Hace poco estuve un par de cuadras de la calle donde crecí hasta los siete años. Ese día, por suerte, me acompañaba mi hijo. Antes de regresar a la casa decidí llevar al niño a la calle donde viví mi primera infancia. Por supuesto, él sólo fue un pretexto que me permitió echar una mirada al pasado.

¿Alguno de ustedes ha vuelto a recorrer los espacios y lugares que eran suyos cuando niños?  Si han tenido esa suerte, de seguro les hizo sonreír darse cuenta que la comprensión del espacio ha cambiado, ahora todo parece más pequeño y hasta se pregunta uno si el tiempo es capaz de erosionar tanto al mundo que lo que ayer parecía gigantesco ahora se vea tristemente disminuido.

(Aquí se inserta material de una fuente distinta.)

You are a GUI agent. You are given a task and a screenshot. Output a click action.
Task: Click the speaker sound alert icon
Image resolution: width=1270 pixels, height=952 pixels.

También ocurre una especie de magia, pues al paso de las décadas los lugares se transforman una y otra vez, y mientras quienes atestiguan el cambio siguen viendo un lugar “igual que siempre”, los que no lo vimos somos capaces de sorprendernos con detalles que a los ojos de los demás, por cotidianos, les resultan casi invisibles. Sin embargo, y he ahí la magia, mientras nos vamos sorprendiendo con lo nuevo, somos capaces de superponer lo antiguo con una nitidez que no se puede conseguir a la distancia. Sólo estando ahí nos vienen a la mente detalles que no recordamos pero que tampoco hemos olvidado, y esas imágenes nos hacen hablar con un tono de viejos que nunca imaginamos tener.

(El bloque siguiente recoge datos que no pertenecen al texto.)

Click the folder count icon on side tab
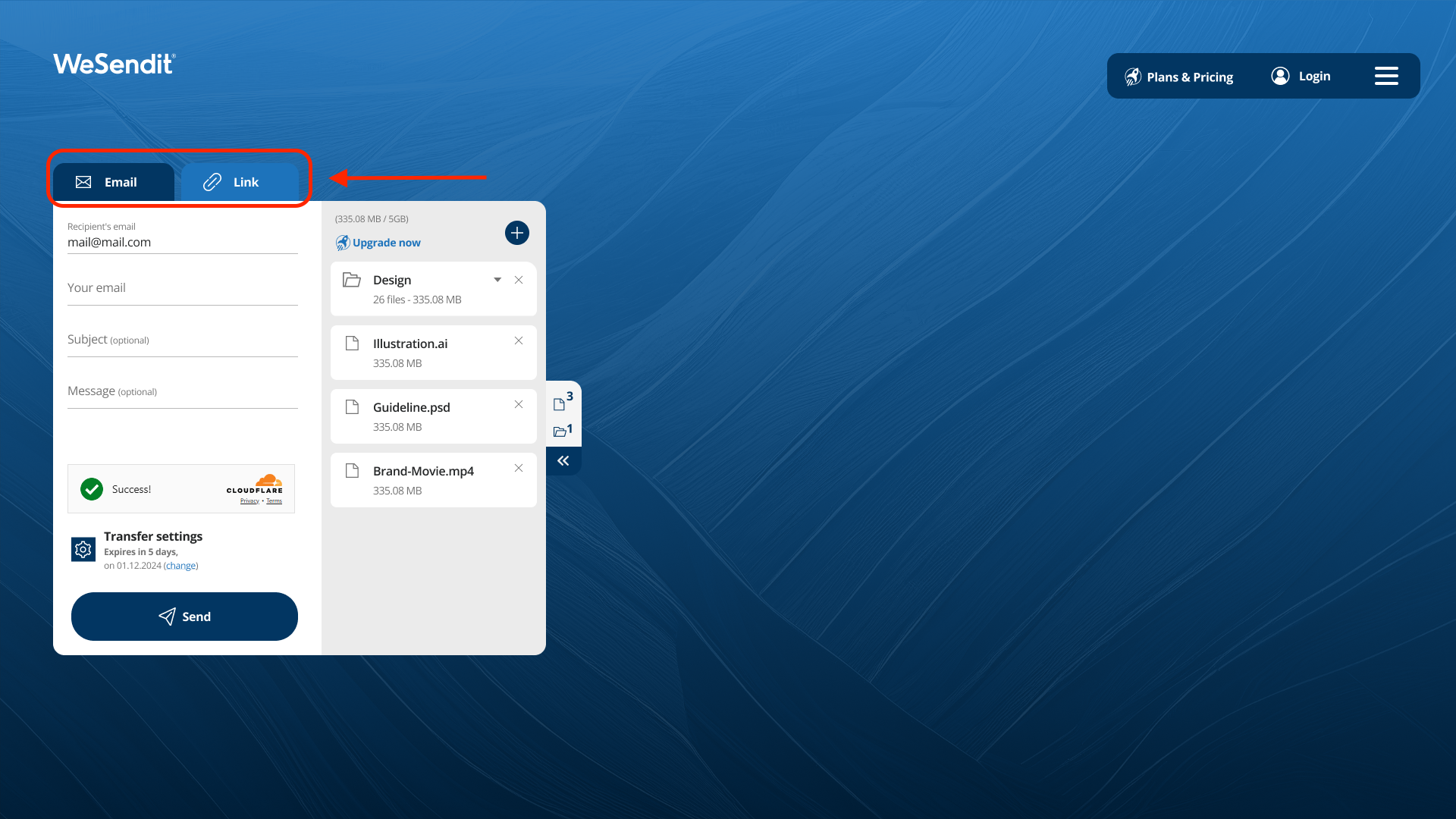1456x819 pixels. [562, 431]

La calle —mi calle— del barrio de San Roque era empedrada y en subida. Más o menos a la mitad estaba la casa donde viví con mi tía Luvia, aunque era de una sola planta, por la inclinación de la calle tenía tres escalones para entrar, uno de ellos dejó una pequeña marca en mi espinilla cuando tropecé con él a los cuatro años.  Recuerdo que el piso de la sala era verde, al fondo estaba la cocina y más arriba, junto al baño había un tanque de agua. Lo cuartos fueron construidos aprovechando los desniveles naturales del terreno, aunque yo siempre dormí en uno que daba a la calle, donde en la madrugada se escuchaban los pasos y el rebote de pelota del fantasma de un basquetbolista que murió en un accidente.

Hacia el fondo se veía la iglesia con sus santos de tamaño natural pegados a la pared, del lado izquierdo de la calle estaba el parque de los enamorados en el día y los mariguanos en la noche, y hacia la derecha iniciaba un callejón que se hacía más angosto a cada paso, repleto de casas de pobres que de tan apretadas entre sí parecían encimarse una sobre otra.

El día que volví a visitar mi calle, mientras descubría que ahora la casa es de dos pisos y tiene facha de oficina, que la iglesia ya no cuenta con la imagen de San Martín de Porres, que el parque sigue lleno de enamorados y que el callejón ahora se ve más pintoresco aunque igual de humilde, fui capaz de borrar todo lo nuevo, sumergirme en lo antiguo y volver a sentirme niño.

Quizá por eso, antes de dar la vuelta a la esquina para volver a mi presente, no pude evitar echarle una última mirada a la casa, con la ilusión de verla como antes y, también como antes, descubrir en la puerta a mi tía Luvia, llamándome para tomar café con pan a las cinco de la tarde.